**Text passage**.
────────────────

Balloons being used to repair shoulder rotator cuff injuries

Author: Amy Oshier Writer: Joey Pellegrino
Published: Updated:
Dr. Gregory Gasbarro demonstrated using saline balloons to repair shoulder rotator cuff injuries. Credit: Ivanhoe

Shoulder rotator cuff injuries are extremely painful for the patient and challenging for surgeons. But one new surgical technique involving balloons is giving surgeons an additional way to repair the tear.

Every year, 2 million people experience a tear in their rotator cuff. Rotator cuffs surround the shoulder joint, keeping the upper arm bone firmly within the shoulder socket.

“With a rotator cuff tear, this pulls off; it’s ripped off of this part of the bone,” said Dr. Gregory Gasbarro with Baltimore’s Mercy Medical Center. “Often you’ll have a biceps problem that occurs along with it. The idea is if you lose that top rotator cuff tendon, the ball goes up in the joint, as opposed to towards the socket.”

Now, balloon spacers are providing surgeons with much-needed help in the operating room.

────────────────

(Stored data entries)
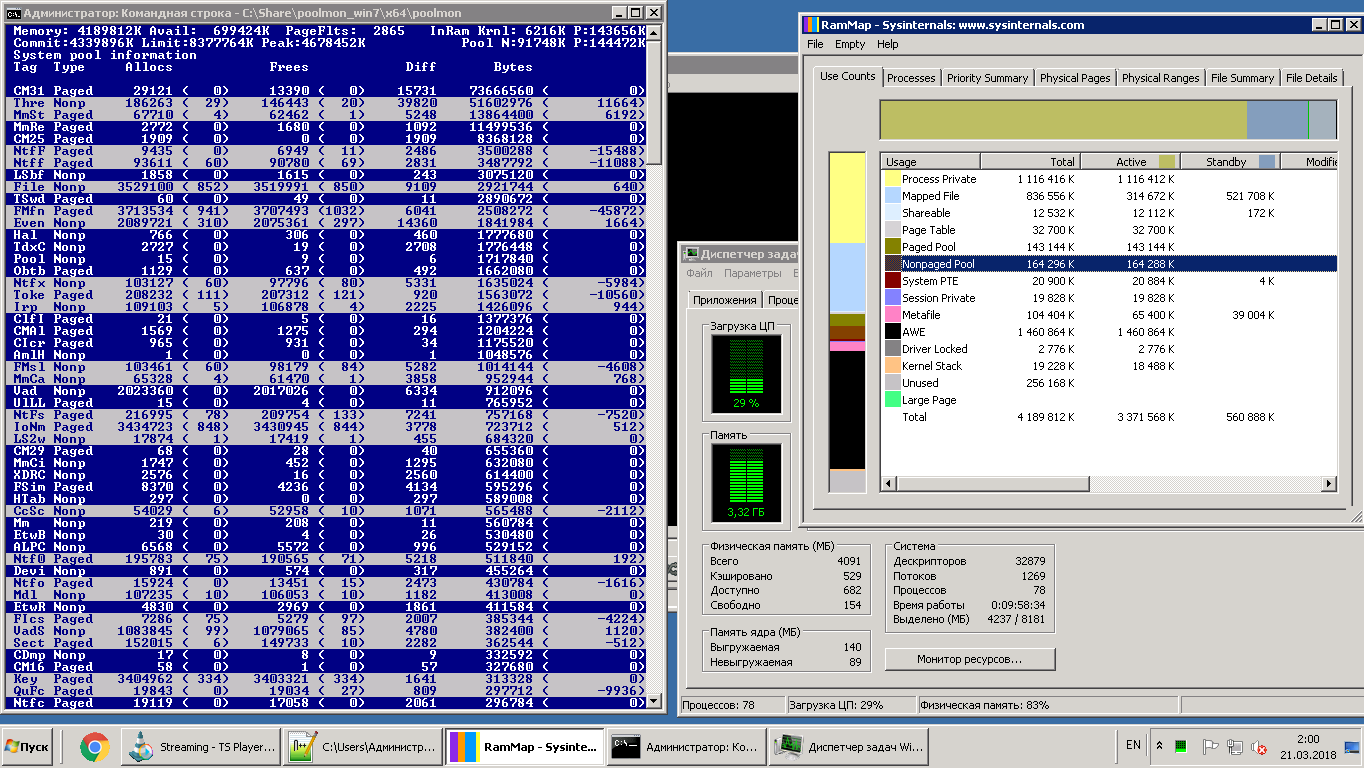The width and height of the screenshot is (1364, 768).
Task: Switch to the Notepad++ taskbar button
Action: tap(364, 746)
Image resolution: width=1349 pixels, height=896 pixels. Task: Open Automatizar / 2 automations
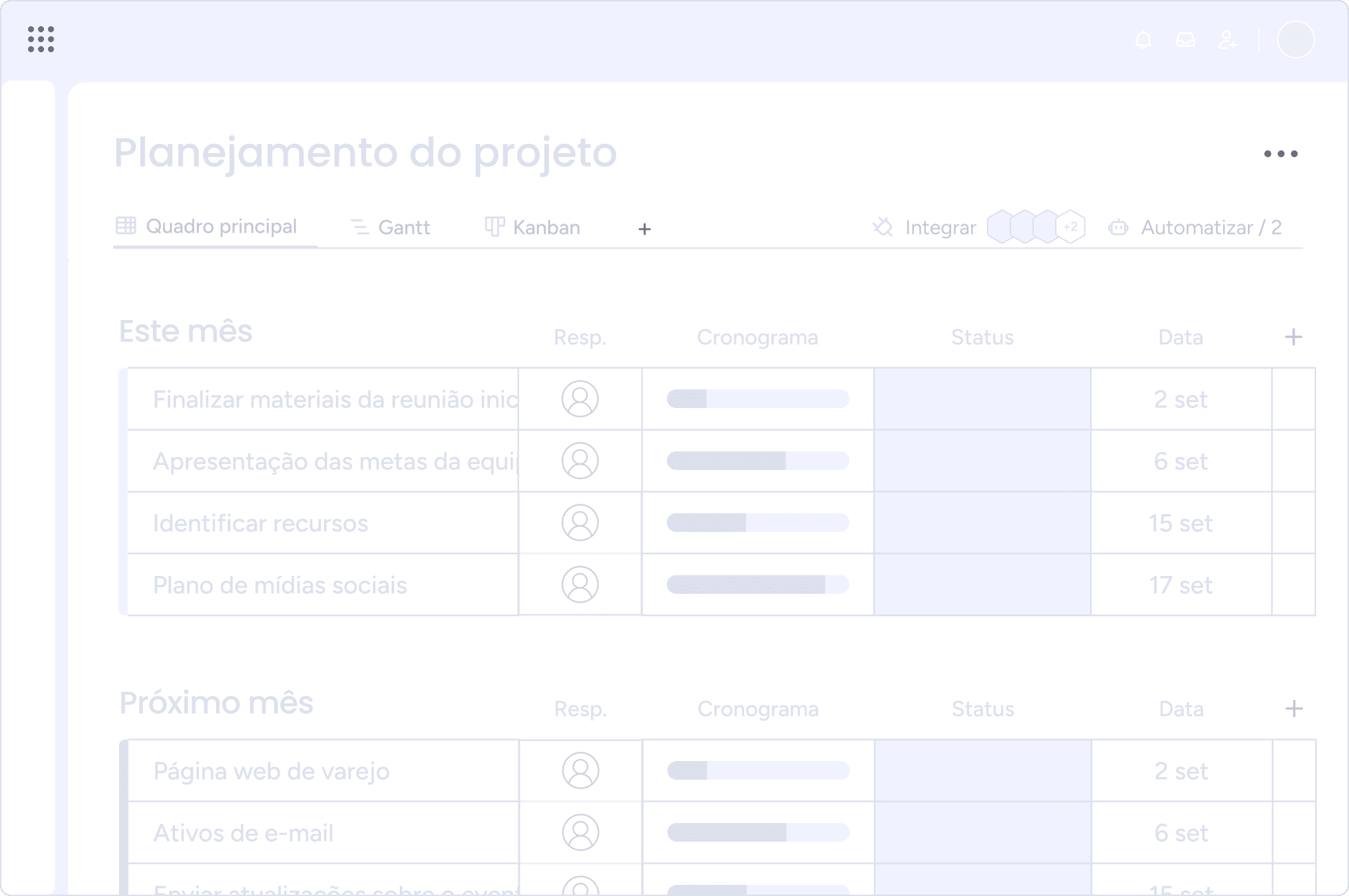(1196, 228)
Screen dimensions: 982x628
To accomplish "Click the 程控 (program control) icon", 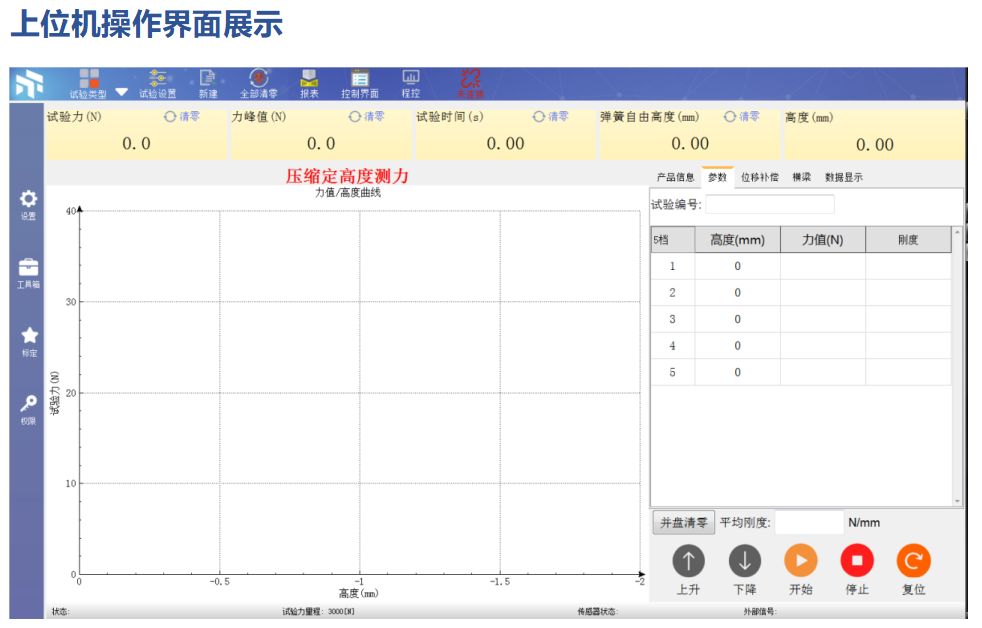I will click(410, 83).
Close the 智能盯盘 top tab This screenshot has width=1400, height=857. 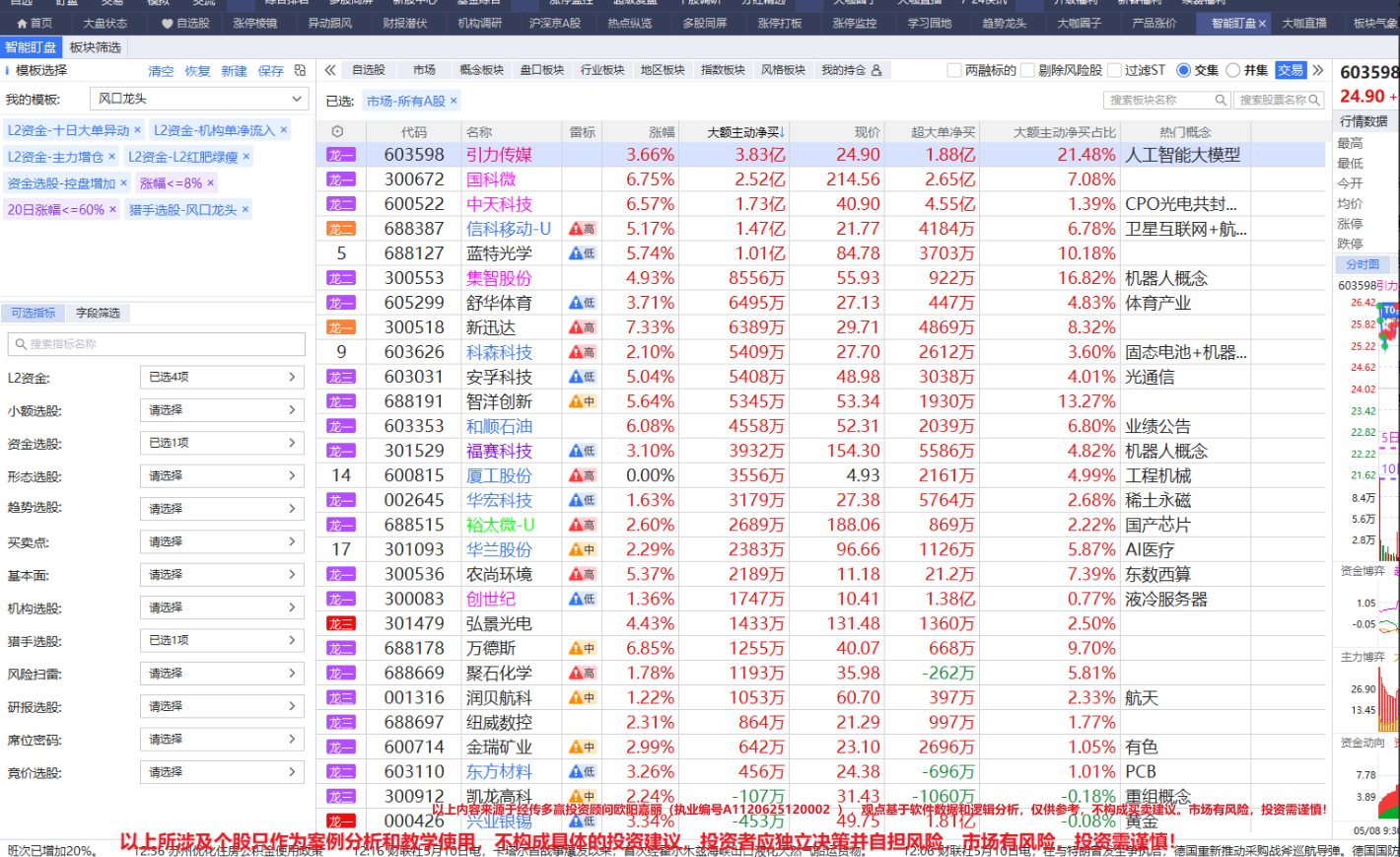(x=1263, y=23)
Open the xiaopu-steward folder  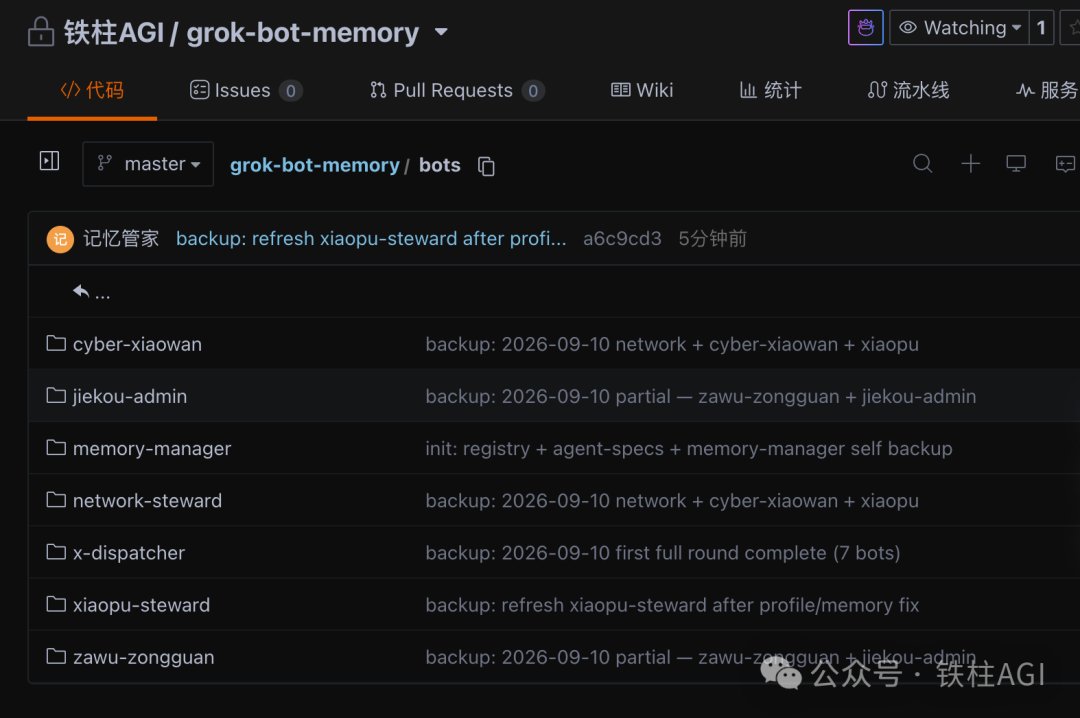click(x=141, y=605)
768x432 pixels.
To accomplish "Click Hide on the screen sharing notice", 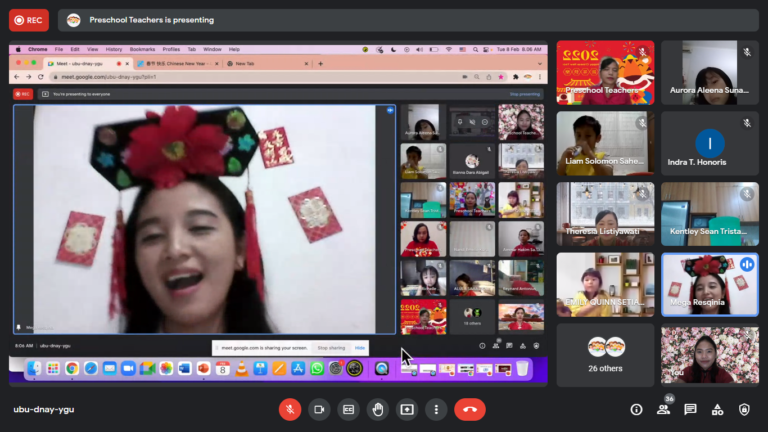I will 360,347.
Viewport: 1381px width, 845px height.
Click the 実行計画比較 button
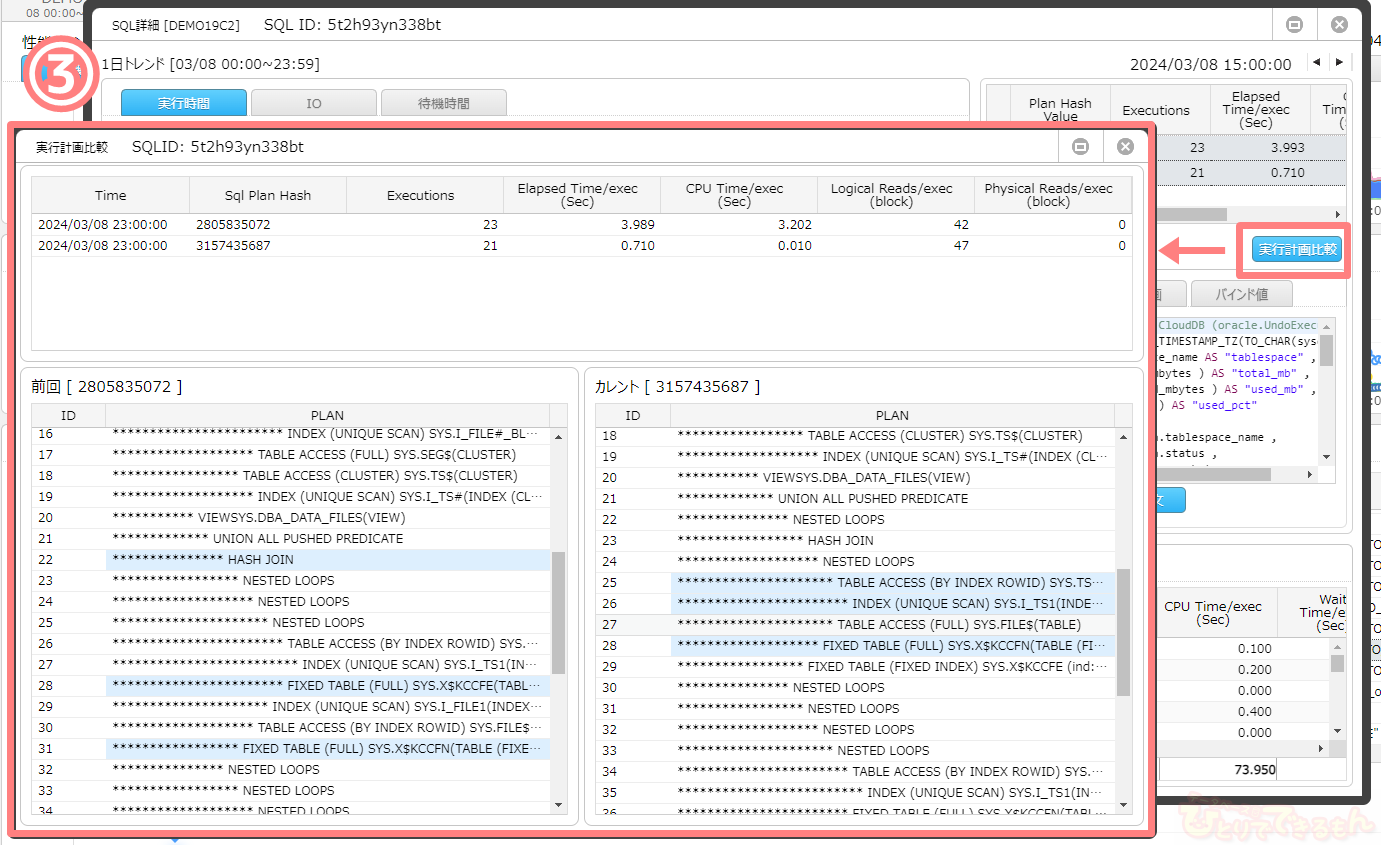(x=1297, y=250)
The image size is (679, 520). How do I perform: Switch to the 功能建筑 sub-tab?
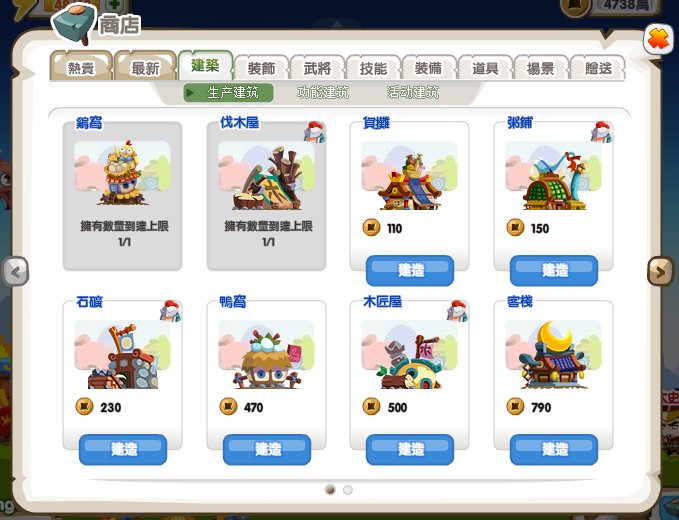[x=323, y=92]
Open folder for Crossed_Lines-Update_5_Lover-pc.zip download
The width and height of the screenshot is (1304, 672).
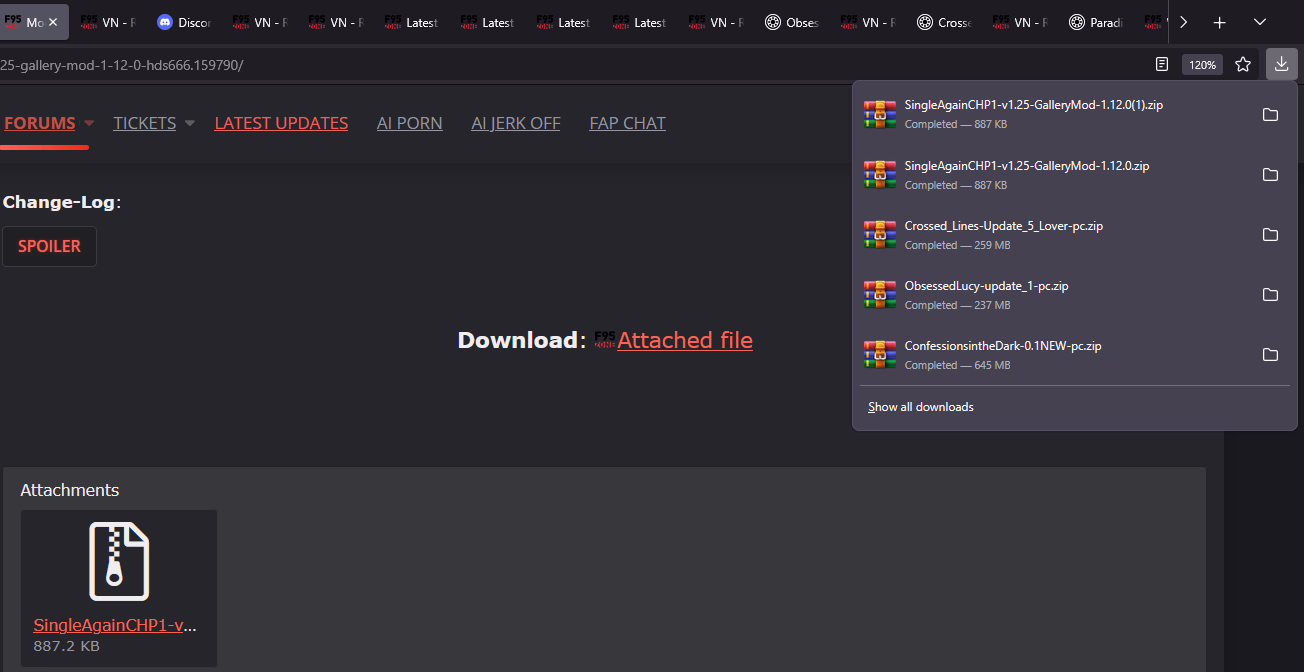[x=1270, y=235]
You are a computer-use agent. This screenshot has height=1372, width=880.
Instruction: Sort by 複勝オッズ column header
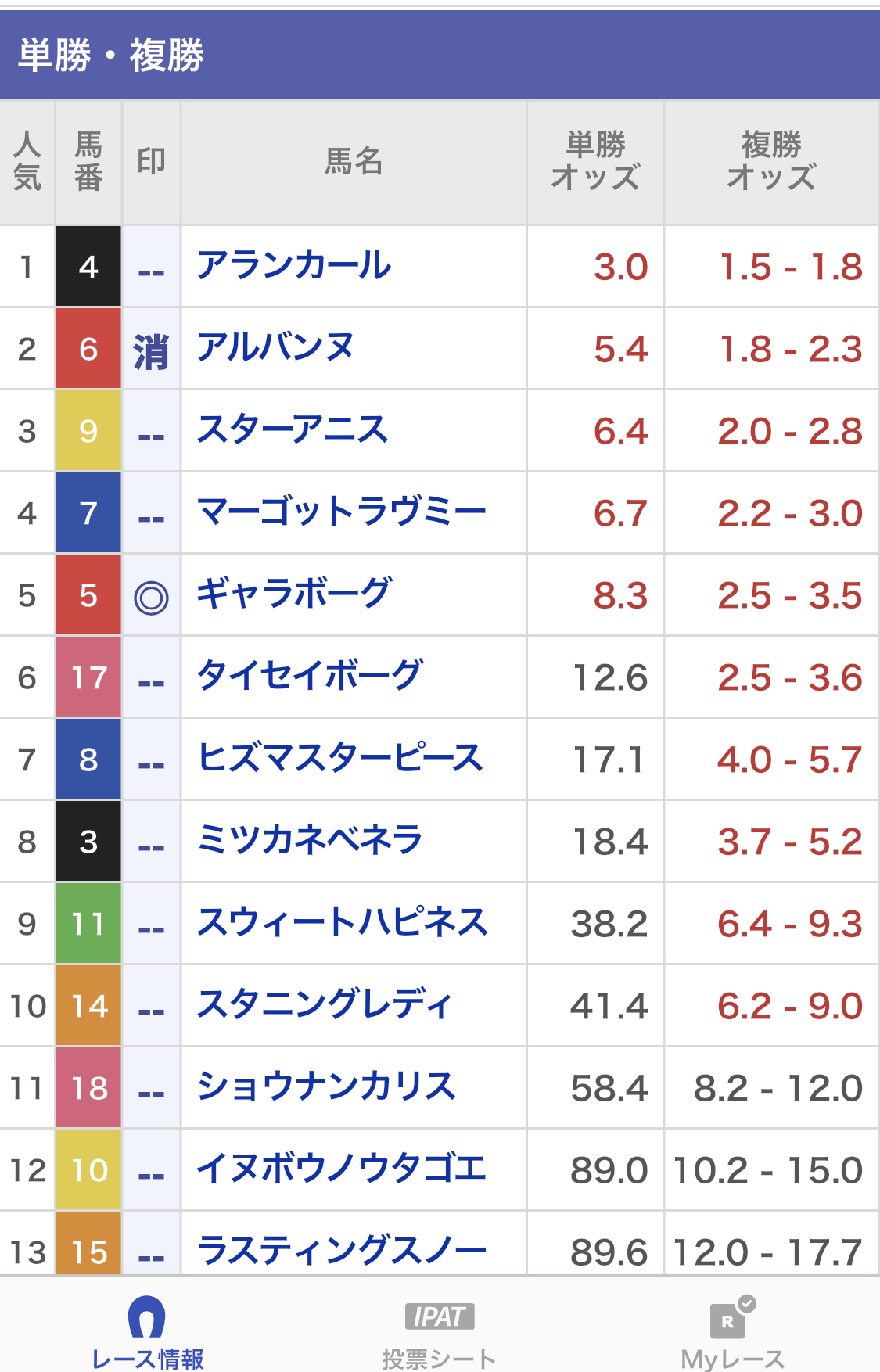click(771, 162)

────────────────

**Problem set**.
(a) Reproduce the passage of the rotator cuff article starting at "Author: Amy Oshier" and ending at "the shoulder socket.".
(b) Carry on the article about balloon repair of rotator cuff injuries from the point where it stops.
These records were taken from a separate source.

**Answers by item**.
(a)
Author: Amy Oshier Writer: Joey Pellegrino
Published: Updated:
Dr. Gregory Gasbarro demonstrated using saline balloons to repair shoulder rotator cuff injuries. Credit: Ivanhoe

Shoulder rotator cuff injuries are extremely painful for the patient and challenging for surgeons. But one new surgical technique involving balloons is giving surgeons an additional way to repair the tear.

Every year, 2 million people experience a tear in their rotator cuff. Rotator cuffs surround the shoulder joint, keeping the upper arm bone firmly within the shoulder socket.

(b)
“You put it in just as an unfilled balloon, think of it that way, and then you pump the fluid saline into it and it props open that space,” Gasbarro said.

Balloon spacers, recently approved by the FDA, come in different sizes, so Gasbarro determines the appropriate size of the balloon to fill the space.

“You put small holes around the shoulder about the size of your pinky nail,” Gasbarro said. “Put a camera to the joint and use tools in and out of the other holes to manipulate these balloons, the rotator cuff, whatever you’re fixing.”

Balloon spacers can be used in patients older than 65 without arthritis who can still elevate their arms above the level of their chin.